XML schemas also allow for the creation of new types (simple and complex) by following a well-established set of rules.
XML Namespaces
An enterprise system consists of dozens if not hundreds of XML documents. As these XML documents are merged from other sources, inevitably there will be duplicate element names. This can cause problems because each element must have a unique name. XML resolves this name collision issue through the use of namespaces (Java provides a similar feature through packages). Each element is prefixed with a namespace and therefore has to be unique only for that given namespace rather than globally. In practice, the prefix is usually the name of the company, although any Uniform Resource Locator (URL) will do.2 Thus, an element name is composed of two parts: the namespace and the name of the element. By qualifying the name of each element with a qualifier, the likelihood of a name collision is greatly reduced. Consider the file system, for example. For a given directory, a filename must be unique. However, there can be multiple identical filenames as long as each exists in a different directory. In a sense, the directory provides the namespace and qualifies the filename to resolve filename conflicts.
Service-Oriented Access Protocol (SOAP)
One of the challenges of performing integration using traditional middleware is the lack of a universal protocol. By being XML based and not tied to any particular language, SOAP has evolved to become the primary de facto standard protocol for performing integration between multiple platforms and languages.
SOAP originally meant Simple Object Access Protocol, but the term has been unofficially redefined to mean Service-Oriented Access Protocol because SOAP is not simple and certainly not object oriented; the latter point is important because not all languages are object oriented.

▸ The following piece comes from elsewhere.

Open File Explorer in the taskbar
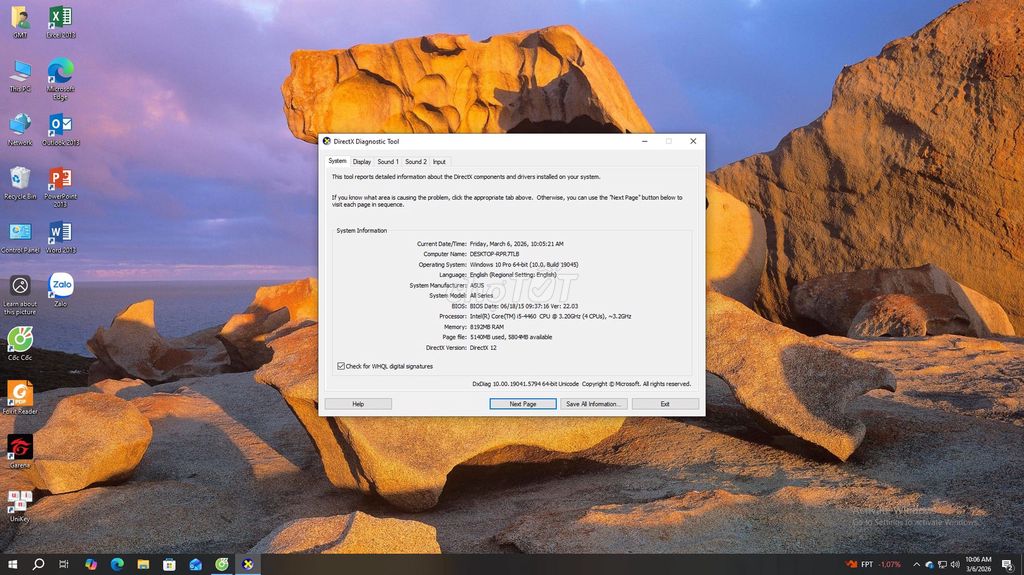The image size is (1024, 575). (143, 564)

This flexibility in the protocol allows a program that is written in one language and running on one operating system to communicate with a program written in another language running on a different operating system (i.e., a program written in perl running on Solaris can communicate with another program written in Java running on Windows 2000). There is at least one SOAP implementation for each of the popular programming languages including perl, Java, C++, C#, and Visual Basic.
Advantages of SOAP
Before discussing the characteristics of SOAP, let's examine why it has become so popular.
SOAP is a fairly lightweight protocol. Some of the earlier distributed computing protocols (CORBA, RMI, DCOM, etc.) contain fairly advanced features such as registering and locating objects. At its core, SOAP defines only how to connect systems and relies on additional technologies to provide registration features (UDDI) and location features (WSDL).
SOAP is language and operating system independent. In this respect, SOAP is unlike many other middleware technologies l (such as RMI, which works only with Java, and DCOM, which works only on Microsoft Windows and NT).
SOAP is XML based. Instead of relying on proprietary binary protocols (as is the case with CORBA and DCOM), SOAP is based on XML, a ubiquitous standard. As previously noted, XML is fairly readable.
SOAP can be used with multiple transport protocols. These include HTTP, Simple Mail Transfer Protocol (SMTP), file transfer protocol (FTP), and Java Message Service (JMS). Most of the examples in this book will focus on HTTP since it is the most commonly used protocol with SOAP-based systems.
SOAP can traverse firewalls. SOAP needs no additional modifications to do this. Contrast this with CORBA- or DCOM-based systems, which require that a port be opened on the firewall. This is a key requirement for building distributed systems that have to interact with external systems beyond the firewall. (This is also a disadvantage, as we will see later.)
SOAP is supported by many vendors. All major vendors including IBM, Microsoft, BEA, and Apache provide support for SOAP in the form of SOAP toolkits (the IBM and Apache SOAP toolkits are two of the most popular).
SOAP is extensible. The header values (specified in the Header element) in the XML document can be used to provide additional features such as authentication, versioning, and optimization. These features are discussed further in the next chapter.
Disadvantages of SOAP
On the down side, SOAP does have some disadvantages.
There are interoperability issues between the SOAP toolkits. It seems ironic that there would be interoperability issues with a technology that promotes interoperability, but this is mostly attributable to the infancy of the SOAP specifications. These have been identified and documented, and the various vendors have been quite cooperative in resolving these differences.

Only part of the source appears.